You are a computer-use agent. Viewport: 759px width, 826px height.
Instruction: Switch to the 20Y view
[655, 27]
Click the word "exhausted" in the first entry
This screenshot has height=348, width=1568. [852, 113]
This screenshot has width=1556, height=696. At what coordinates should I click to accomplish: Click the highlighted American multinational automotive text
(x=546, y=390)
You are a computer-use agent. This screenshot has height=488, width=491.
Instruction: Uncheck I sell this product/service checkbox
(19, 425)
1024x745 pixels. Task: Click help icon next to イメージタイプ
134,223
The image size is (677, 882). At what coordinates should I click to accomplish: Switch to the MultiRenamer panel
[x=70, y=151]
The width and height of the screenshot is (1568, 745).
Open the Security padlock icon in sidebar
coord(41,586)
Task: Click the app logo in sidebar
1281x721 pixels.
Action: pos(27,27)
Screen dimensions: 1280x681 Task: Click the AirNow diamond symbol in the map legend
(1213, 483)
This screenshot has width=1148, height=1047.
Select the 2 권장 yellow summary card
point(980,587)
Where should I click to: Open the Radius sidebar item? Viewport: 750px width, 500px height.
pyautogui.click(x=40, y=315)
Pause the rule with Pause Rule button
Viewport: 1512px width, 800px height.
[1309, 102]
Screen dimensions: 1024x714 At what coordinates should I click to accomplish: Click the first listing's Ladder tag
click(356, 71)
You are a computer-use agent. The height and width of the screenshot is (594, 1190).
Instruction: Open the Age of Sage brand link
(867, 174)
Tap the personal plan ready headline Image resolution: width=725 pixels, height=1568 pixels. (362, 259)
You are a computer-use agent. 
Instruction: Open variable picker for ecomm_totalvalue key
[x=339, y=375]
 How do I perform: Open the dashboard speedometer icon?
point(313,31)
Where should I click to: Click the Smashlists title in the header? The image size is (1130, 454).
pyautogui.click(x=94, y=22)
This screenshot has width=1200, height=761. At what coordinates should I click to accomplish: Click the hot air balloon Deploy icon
- - -
— ACTIVITY —
Please give the full set of data again exactly.

— COMPLETED EXERCISE —
You are a computer-use agent. Viewport: 759px width, 826px height.
Instruction: Switch to the 20Y view
[655, 27]
Click the word "exhausted" in the first entry
This screenshot has height=348, width=1568. [852, 113]
This screenshot has width=1556, height=696. At what coordinates should I click to accomplish: Click the highlighted American multinational automotive text
(x=546, y=390)
You are a computer-use agent. This screenshot has height=488, width=491.
Instruction: Uncheck I sell this product/service checkbox
(19, 425)
1024x745 pixels. Task: Click help icon next to イメージタイプ
134,223
The image size is (677, 882). At what coordinates should I click to accomplish: Switch to the MultiRenamer panel
[x=70, y=151]
The width and height of the screenshot is (1568, 745).
Open the Security padlock icon in sidebar
coord(41,586)
Task: Click the app logo in sidebar
1281x721 pixels.
Action: pos(27,27)
Screen dimensions: 1280x681 Task: Click the AirNow diamond symbol in the map legend
(1213, 483)
This screenshot has width=1148, height=1047.
Select the 2 권장 yellow summary card
point(980,587)
Where should I click to: Open the Radius sidebar item? Viewport: 750px width, 500px height.
pyautogui.click(x=40, y=315)
Pause the rule with Pause Rule button
Viewport: 1512px width, 800px height.
[1309, 102]
Screen dimensions: 1024x714 At what coordinates should I click to accomplish: Click the first listing's Ladder tag
click(356, 71)
You are a computer-use agent. The height and width of the screenshot is (594, 1190).
Instruction: Open the Age of Sage brand link
(867, 174)
Tap the personal plan ready headline Image resolution: width=725 pixels, height=1568 pixels. (362, 259)
You are a computer-use agent. 
Instruction: Open variable picker for ecomm_totalvalue key
[x=339, y=375]
 How do I perform: Open the dashboard speedometer icon?
point(313,31)
Where should I click to: Click the Smashlists title in the header? The image size is (1130, 454).
pyautogui.click(x=94, y=22)
This screenshot has width=1200, height=761. At what coordinates should I click to accomplish: Click the hot air balloon Deploy icon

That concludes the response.